Collection entries:
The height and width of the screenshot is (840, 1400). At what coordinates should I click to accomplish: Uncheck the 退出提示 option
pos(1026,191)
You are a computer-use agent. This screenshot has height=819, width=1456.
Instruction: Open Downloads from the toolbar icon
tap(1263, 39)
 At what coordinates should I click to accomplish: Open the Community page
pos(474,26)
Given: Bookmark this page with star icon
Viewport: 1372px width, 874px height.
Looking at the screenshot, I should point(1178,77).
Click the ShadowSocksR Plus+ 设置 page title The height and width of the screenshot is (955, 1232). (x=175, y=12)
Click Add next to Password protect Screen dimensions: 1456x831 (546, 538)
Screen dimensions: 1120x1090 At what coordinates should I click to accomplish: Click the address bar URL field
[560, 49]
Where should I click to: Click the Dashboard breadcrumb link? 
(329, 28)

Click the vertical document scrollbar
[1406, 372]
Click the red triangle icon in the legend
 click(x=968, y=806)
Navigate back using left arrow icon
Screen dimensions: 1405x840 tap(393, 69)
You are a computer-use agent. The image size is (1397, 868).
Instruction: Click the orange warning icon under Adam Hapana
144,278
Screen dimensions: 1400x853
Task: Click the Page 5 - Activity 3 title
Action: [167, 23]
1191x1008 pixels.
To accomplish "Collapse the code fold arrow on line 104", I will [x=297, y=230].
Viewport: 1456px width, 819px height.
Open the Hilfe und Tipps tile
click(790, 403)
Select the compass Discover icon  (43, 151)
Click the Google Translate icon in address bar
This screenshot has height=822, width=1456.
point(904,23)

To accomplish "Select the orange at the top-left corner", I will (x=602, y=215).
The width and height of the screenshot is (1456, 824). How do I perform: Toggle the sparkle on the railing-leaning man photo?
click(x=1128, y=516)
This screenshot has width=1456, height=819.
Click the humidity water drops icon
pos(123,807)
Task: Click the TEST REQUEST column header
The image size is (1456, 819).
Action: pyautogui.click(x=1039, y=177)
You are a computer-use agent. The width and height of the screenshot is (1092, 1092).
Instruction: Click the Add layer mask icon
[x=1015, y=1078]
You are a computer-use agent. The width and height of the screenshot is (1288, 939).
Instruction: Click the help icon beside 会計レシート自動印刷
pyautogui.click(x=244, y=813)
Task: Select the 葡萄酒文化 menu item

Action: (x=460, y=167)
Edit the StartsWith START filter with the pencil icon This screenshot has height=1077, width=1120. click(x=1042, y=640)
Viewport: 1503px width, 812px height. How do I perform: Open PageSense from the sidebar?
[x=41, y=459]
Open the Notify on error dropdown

- **Prompt**:
For each line above that contains the word "with", make a copy.

- **Answer box**:
Given: Bookmark this page with star icon
Edit the StartsWith START filter with the pencil icon This screenshot has height=1077, width=1120. click(x=1042, y=640)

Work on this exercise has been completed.